Flickr on Newsweek
From the Times Colonist, March 31, 2006
Darron Kloster
Former Victorian makes mark with Newsweek appearance
A computer programmer and software developer who grew up in Victoria and sold his company to Yahoo! Last year for a reported $35 million has made the cover of Newsweek.
Stewart Butterfield and his wife Caterina Fake, the founders of Flickr, one of the world’s most popular photosharing Internet sites, are part of Newsweek’s April 3 cover story Putting the We In Web.

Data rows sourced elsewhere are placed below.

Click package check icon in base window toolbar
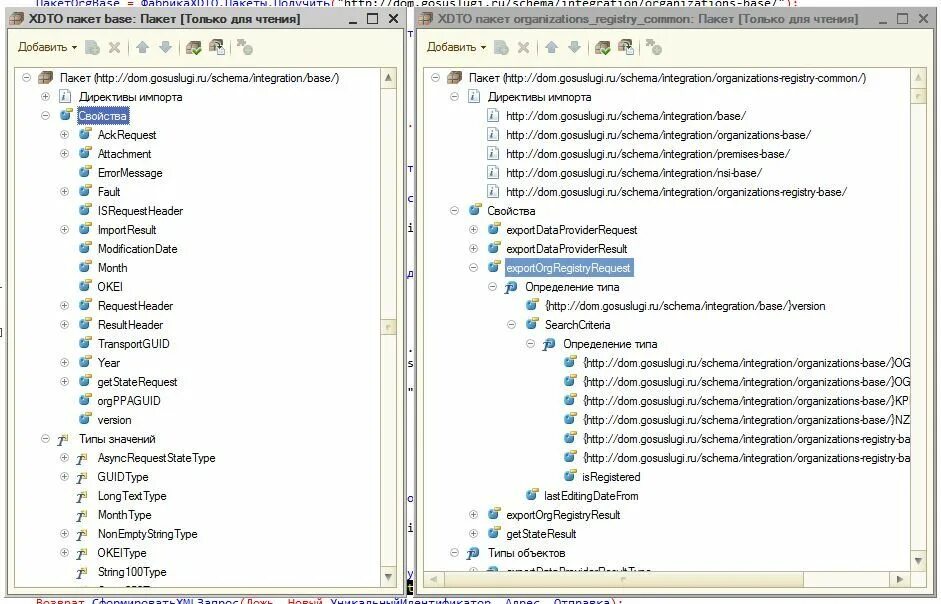point(193,47)

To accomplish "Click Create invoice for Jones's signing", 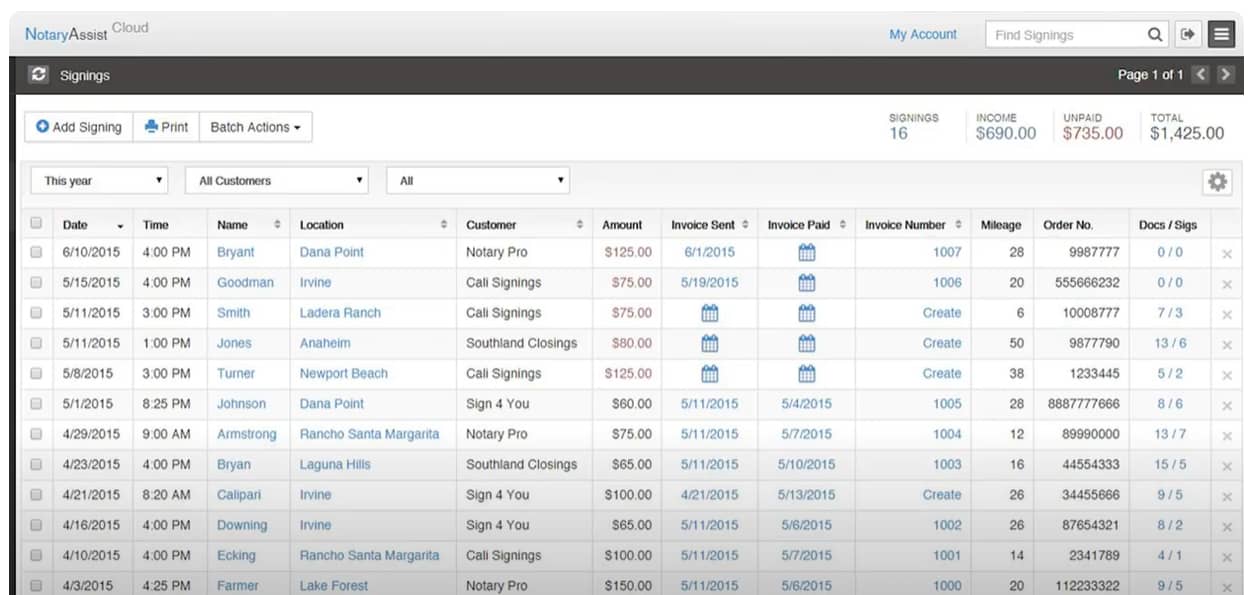I will pos(942,343).
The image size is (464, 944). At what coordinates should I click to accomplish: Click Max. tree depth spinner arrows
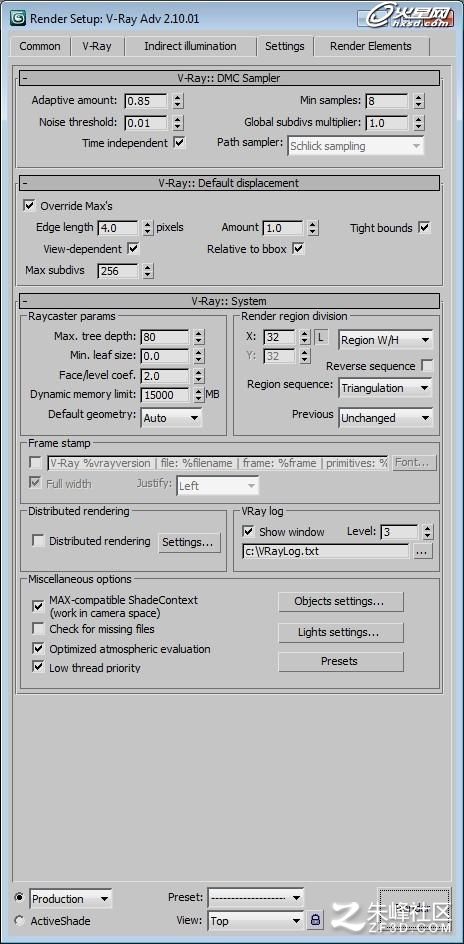[199, 337]
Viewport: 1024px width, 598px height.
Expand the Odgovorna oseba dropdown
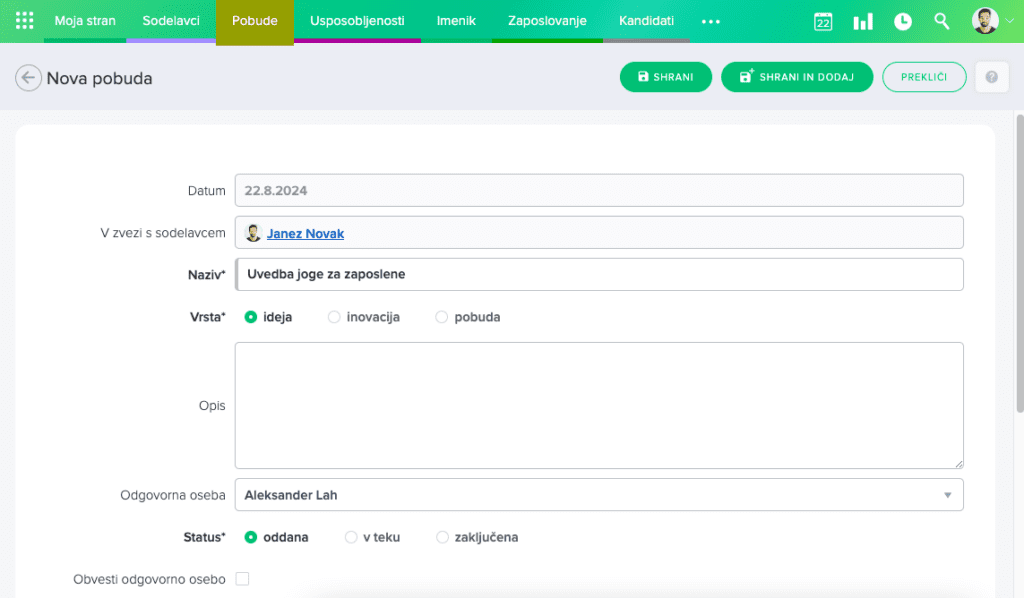[946, 495]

Butterfield, 33, was born in Lund on the Sunshine Coast but attended South Park School through his elementary years and St. Michaels University School grades 7 – 12. The son of developer David Butterfield, who is best known for building Shoal Point near Fisherman’s Warf, Stewart Butterfield graduated from the University of Victoria and, later, Cambridge University with a master’s degree in philosophy.
He and Fake were married June 1, 2002, in a ceremony at the Victoria Golf Club. The couple moved their company and 11 staff from Vancouver to Yahoo headquarters in Sunnyvale, Calif., last June after the Internet giant bought Flickr for a reported $35 million. Flickr allows users to share full-resolution photos with friends, family and the open Internet for a yearly $25 fee.
Butterfield was traveling between New York and his San Francisco home Thursday and wasn’t immediately available for comment.
The cover story is part of Newsweek’s Next Frontier Series which examines how technology is changing the way we live. The U.S. based magazine with a circulation of 3.1 million calls the couple innovators in the next stage of the Internet. Commonly referred as Web 2.0 or the ‘live web’, companies like Flickr represent a new user-generated movement on the net.
In the past, the Internet was known as cyberspace, a vast impersonal realm. Newsweek senior editor Steven Levy and silicon Valley correspondent Brad Stone say innovative companies have transformed the Web from a place to go to a place to do things, a place for personal expression and a means to connect to others.
Other companies featured in the cover story include MySpace.com, a “hangout” for 65 million young people and thousands of rock bands, movie stars and marketers; and, Facebook.com which brings seven million college students and graduates into blogs.
Flickr built a membership base of almost three million who get unlimited photo storage, sharing and other features. Butterfield and Fake had originally started a company called Ludicorp to develop online games, but in the process created a tool to share photos and save them to the Web. Flickr emerged and, less than two years later, is one of the Web’s fastest growing properties.